As told by Isaac Smith
I didn’t have to be the cookie-cutter pre-med student to get to where I wanted to be. I could just be myself.
Photo by August Miller
I’m a pre-med student. Going to med school was always the plan. I did my first year at Arizona State, and I was the cookie-cutter biology major. Then I took an anthropology class; anthropology is the study of ancient people. It was just a general credit that I needed to get out of the way, but from that, I became interested in people.
I got married, and my wife was at BYU. She was almost done with her degree, so it made more sense for me to move up here to be with her. I decided to transfer to UVU, mostly because they were going to give me scholarship money.
My wife would describe me as a people person. I love to be around people and interact with people. When I got to UVU, I became really interested in understanding and interacting with people. I wanted to bring psychology, or the study of current people, into my education somehow.
I was deciding between minoring in psychology or doing the Honors Program because I didn’t think I could fit both in. I decided to go with the Honors Program.
As a new honor student trying to figure out where I wanted to go and what I wanted to do, I sat with Tiffany Nez, and I realized I didn’t have to be the cookie-cutter biology major. I could still do all my pre-med stuff and major in what I wanted to do. It speaks to why I chose to major in psychology at UVU to interact with people and understand them at a deeper level.
Psychology is a good background for anybody, regardless of what career you’re going into. Whether you’re a doctor, a psychologist, or a web developer, understanding how people think and function is beneficial. I think my studies in psychology will help me better care for my patients because they’ll have a greater understanding of who they are as individuals.
I have to complete an undergraduate research project to get credit for the Honors Program. The project I developed looked at the pediatric population in Utah and then across the United States to determine the prevalence of mental health challenges in pediatrics. From my experience in shadowing physicians, I’ve seen mental health become a much larger picture of health, and doctors are being forced to treat and diagnose mental health challenges. But I didn’t see any formal training they received to do that in the residency programs.

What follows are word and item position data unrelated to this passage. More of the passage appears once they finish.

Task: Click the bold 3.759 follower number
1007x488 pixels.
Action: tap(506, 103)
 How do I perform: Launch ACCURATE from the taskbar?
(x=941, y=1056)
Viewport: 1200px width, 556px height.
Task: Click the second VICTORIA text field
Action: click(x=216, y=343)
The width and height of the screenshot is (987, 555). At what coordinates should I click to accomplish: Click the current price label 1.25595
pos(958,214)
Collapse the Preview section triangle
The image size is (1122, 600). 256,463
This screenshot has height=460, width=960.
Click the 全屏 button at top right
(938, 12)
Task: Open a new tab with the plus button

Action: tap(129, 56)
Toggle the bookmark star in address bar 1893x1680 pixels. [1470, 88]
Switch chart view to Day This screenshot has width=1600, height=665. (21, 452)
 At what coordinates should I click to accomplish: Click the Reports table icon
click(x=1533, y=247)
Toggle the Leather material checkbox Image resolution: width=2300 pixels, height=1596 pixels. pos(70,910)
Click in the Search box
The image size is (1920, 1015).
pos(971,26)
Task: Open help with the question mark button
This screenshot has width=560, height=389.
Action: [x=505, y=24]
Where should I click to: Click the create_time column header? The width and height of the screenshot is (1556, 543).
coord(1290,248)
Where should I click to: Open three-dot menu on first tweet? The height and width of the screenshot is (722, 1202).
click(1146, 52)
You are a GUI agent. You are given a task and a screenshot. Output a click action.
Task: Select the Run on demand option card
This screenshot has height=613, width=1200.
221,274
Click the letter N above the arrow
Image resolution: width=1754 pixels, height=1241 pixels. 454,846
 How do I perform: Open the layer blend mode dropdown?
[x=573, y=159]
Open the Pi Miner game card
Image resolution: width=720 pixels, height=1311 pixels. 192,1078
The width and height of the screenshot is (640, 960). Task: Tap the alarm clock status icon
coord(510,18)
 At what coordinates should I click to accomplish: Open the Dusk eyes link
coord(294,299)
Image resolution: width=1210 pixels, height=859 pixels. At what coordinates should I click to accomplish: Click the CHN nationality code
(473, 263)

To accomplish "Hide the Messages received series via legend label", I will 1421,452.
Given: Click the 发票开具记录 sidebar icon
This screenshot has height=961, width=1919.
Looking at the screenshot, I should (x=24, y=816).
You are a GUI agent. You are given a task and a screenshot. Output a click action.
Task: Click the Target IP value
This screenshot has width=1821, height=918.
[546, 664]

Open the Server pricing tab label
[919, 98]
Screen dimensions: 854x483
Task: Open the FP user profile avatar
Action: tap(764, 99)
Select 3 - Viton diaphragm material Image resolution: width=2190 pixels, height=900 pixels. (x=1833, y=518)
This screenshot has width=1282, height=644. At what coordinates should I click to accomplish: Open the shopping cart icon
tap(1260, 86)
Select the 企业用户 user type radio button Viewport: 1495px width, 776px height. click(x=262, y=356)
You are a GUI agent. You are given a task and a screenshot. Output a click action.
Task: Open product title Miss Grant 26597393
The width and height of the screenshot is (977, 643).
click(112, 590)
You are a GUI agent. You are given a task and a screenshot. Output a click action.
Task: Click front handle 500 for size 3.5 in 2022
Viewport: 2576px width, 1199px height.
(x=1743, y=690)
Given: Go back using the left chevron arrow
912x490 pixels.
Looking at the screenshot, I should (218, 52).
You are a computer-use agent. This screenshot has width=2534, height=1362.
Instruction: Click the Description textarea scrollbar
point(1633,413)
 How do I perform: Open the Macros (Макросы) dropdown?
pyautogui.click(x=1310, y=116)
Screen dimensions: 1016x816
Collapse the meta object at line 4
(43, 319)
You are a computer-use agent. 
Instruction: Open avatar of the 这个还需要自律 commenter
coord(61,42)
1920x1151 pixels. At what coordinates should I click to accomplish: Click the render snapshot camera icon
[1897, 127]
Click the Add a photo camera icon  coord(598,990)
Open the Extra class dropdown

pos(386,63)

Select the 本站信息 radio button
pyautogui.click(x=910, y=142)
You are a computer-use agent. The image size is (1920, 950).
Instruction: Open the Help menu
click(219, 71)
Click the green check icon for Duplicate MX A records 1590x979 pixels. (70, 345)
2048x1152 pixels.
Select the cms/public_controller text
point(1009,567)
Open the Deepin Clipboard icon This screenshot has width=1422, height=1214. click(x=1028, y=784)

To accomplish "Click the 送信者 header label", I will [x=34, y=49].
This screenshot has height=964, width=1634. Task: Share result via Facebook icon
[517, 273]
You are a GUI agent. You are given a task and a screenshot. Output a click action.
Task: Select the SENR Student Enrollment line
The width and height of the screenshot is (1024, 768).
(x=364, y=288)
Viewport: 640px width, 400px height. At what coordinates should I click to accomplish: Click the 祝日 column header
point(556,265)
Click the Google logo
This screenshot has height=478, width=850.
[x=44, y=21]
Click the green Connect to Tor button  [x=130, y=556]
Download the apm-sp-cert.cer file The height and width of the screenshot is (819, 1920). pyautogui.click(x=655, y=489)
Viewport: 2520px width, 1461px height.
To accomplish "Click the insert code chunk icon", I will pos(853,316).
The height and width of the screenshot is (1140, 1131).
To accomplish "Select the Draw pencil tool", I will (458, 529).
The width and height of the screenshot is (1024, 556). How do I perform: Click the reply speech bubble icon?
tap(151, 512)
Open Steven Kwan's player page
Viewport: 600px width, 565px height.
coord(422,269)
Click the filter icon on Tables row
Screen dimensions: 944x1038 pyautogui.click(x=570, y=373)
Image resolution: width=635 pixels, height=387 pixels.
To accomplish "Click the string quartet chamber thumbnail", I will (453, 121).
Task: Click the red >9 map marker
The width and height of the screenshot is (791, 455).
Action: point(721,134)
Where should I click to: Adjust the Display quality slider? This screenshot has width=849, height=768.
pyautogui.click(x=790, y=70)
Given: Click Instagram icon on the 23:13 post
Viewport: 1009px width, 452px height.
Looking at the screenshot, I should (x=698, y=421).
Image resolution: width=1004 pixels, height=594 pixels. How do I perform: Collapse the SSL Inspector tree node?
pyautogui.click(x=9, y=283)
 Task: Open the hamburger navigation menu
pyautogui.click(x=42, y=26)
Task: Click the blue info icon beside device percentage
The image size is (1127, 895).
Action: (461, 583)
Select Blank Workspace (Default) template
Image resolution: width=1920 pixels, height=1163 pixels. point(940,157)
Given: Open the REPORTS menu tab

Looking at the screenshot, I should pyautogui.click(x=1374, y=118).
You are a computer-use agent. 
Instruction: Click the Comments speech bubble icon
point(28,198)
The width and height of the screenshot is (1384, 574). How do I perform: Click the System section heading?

There’s this big population of people who need help, who have been diagnosed with depression or anxiety, or who maybe haven’t been diagnosed yet. After that, the question would be, “who’s best equipped to diagnose and treat mental health challenges?” Obviously, psychiatrists are trained to deal with those kinds of things. But there aren’t enough child psychiatrists specifically to do that. So, do we need to encourage or develop more programs for psychiatrists? Or do we need to incorporate some sort of mental health training in general practice, family practice, or pediatric residency programs to compensate for some of that training?
A lot of the preliminary research that I’ve done shows basically a team of healthcare professionals working together to help an individual. Where your family doctor might be the one that you see regularly, they would get test results back and work with a team of psychologists, psychiatrists, and people who may be trained a little bit more in order to come up with a treatment plan. I think creating more opportunities for teams like that to exist might be a better solution to the problem.
I didn’t have to be the cookie-cutter pre-med student to get to where I wanted to be. I didn’t have to do exactly what I was told to do on paper. I could just be myself. I could study what I wanted to. And so my advice is to use UVU as an opportunity to figure out what you love and what you like and go with it.